▸ Written problem
Turn each non-blank line of the data below into a string and put them together as one JSON list.
= = = = = = =
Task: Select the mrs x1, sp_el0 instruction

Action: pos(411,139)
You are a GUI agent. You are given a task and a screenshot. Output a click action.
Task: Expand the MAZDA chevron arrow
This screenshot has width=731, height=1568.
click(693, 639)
= = = = = = =
▸ Reply to the exercise
[
  "Task: Select the mrs x1, sp_el0 instruction",
  "Action: pos(411,139)",
  "You are a GUI agent. You are given a task and a screenshot. Output a click action.",
  "Task: Expand the MAZDA chevron arrow",
  "This screenshot has width=731, height=1568.",
  "click(693, 639)"
]